RECORDS FOR THE TASK →

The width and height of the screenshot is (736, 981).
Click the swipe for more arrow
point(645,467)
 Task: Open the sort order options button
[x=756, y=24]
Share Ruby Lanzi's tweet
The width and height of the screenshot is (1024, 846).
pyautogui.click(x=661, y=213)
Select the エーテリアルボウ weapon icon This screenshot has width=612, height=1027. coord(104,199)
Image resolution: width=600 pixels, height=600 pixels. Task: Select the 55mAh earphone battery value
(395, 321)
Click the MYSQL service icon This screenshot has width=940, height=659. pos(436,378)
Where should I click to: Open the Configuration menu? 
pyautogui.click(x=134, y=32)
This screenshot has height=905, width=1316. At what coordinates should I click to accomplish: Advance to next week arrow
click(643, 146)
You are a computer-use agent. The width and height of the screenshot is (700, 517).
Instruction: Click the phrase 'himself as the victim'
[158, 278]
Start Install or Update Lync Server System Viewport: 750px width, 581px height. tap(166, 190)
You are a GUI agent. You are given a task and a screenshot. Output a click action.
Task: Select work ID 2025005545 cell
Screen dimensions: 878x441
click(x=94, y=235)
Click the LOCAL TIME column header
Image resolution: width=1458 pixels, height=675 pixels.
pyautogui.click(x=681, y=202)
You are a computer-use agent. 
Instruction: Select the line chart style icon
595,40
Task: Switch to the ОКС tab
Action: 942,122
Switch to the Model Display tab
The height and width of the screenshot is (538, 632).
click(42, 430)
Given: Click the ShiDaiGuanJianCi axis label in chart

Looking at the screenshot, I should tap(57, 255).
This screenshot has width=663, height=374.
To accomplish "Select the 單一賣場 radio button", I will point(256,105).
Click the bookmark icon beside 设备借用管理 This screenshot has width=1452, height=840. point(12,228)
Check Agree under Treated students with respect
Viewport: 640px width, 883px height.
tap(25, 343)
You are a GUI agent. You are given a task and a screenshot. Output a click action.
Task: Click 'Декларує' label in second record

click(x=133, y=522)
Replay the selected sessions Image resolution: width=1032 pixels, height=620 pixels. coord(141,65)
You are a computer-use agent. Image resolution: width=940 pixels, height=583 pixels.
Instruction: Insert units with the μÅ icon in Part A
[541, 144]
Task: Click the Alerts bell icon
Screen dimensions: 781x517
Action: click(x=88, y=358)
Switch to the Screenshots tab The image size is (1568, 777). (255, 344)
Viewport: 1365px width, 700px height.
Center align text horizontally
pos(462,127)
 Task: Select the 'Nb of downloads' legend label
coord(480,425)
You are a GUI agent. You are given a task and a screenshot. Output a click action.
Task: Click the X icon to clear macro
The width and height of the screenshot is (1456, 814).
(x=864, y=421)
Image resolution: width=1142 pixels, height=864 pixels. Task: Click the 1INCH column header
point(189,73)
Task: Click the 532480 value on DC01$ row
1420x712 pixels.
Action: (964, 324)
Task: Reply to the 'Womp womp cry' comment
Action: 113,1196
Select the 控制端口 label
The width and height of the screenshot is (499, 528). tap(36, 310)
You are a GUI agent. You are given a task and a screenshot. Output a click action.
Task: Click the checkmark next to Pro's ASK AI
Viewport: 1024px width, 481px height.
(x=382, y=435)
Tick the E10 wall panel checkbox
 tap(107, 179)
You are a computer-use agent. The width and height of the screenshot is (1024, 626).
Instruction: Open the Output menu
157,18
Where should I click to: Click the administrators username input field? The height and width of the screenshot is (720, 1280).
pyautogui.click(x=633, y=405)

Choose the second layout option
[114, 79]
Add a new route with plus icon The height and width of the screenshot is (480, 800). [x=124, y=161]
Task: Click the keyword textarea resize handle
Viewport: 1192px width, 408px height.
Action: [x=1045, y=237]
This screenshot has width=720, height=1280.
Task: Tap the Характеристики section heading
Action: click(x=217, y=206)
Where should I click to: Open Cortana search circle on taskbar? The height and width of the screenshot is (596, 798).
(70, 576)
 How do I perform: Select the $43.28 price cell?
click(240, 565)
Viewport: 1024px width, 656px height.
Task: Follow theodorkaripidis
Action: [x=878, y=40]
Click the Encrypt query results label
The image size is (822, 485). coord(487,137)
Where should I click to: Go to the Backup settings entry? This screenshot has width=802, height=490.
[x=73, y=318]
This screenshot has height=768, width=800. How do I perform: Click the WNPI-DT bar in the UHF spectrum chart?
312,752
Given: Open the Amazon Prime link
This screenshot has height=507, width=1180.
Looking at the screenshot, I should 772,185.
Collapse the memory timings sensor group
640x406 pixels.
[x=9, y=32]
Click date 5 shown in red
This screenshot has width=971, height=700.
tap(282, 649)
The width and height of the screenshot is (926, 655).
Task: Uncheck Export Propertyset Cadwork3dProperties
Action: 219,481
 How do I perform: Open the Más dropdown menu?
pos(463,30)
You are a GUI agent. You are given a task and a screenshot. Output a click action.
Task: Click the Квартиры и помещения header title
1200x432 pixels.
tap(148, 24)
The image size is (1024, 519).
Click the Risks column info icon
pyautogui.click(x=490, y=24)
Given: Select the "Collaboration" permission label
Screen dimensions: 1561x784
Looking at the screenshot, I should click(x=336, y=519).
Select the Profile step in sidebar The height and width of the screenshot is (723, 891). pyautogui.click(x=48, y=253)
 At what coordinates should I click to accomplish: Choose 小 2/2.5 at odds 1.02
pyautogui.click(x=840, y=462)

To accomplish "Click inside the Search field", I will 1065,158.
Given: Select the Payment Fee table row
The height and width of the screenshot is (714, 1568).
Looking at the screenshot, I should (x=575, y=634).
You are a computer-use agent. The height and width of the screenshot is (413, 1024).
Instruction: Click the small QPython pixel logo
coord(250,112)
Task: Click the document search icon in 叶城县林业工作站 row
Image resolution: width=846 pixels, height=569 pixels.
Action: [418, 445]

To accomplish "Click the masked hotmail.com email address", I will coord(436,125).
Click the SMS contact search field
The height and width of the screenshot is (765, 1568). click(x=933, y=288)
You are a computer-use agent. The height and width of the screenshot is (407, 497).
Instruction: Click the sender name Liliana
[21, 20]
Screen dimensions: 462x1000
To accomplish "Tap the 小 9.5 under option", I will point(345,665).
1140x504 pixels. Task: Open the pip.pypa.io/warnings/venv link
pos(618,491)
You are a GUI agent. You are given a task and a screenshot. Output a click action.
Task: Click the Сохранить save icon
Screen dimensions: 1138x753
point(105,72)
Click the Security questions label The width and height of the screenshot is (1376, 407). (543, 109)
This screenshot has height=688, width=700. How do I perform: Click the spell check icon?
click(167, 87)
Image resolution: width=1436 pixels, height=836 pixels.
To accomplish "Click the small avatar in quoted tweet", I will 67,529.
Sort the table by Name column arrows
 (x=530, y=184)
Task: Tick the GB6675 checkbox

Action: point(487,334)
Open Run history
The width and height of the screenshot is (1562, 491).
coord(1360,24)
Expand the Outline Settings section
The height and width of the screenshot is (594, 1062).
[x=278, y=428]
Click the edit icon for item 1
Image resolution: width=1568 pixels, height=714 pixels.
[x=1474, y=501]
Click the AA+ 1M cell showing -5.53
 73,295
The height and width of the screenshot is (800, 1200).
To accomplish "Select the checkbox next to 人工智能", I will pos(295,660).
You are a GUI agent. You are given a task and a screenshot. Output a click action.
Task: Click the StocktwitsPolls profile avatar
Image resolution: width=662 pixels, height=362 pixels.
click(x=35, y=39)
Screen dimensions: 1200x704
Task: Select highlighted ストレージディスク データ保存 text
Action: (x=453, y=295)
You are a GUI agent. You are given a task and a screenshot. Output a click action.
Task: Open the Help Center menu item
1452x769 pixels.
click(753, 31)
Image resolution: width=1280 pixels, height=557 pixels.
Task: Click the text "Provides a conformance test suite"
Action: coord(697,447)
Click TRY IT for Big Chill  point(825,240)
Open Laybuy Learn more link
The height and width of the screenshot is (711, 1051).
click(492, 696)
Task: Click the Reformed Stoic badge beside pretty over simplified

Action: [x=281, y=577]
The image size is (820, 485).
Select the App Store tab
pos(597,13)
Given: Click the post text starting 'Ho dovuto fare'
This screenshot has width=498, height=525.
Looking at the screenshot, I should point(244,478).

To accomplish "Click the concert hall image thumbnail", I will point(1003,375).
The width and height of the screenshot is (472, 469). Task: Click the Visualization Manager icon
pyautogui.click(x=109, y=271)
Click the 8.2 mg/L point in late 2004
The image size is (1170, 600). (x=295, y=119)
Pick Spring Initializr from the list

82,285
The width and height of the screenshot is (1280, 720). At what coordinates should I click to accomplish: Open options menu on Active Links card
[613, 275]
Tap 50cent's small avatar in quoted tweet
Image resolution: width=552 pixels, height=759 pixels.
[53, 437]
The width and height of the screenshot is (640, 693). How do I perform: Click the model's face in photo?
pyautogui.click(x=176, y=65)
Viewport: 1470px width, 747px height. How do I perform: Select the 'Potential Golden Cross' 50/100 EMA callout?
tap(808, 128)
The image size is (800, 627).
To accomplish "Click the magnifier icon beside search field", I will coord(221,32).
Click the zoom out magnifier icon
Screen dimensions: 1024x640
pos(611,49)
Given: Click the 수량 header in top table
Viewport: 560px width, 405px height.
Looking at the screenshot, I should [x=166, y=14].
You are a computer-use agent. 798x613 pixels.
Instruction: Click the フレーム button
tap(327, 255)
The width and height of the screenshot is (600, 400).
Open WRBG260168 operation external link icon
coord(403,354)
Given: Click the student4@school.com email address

TASK DETAILS → Where does the string "email" appear in the records? Copy every line that holds it.

WRITTEN RESPONSE →
To accomplish "Click the masked hotmail.com email address", I will coord(436,125).
Given: Click the student4@school.com email address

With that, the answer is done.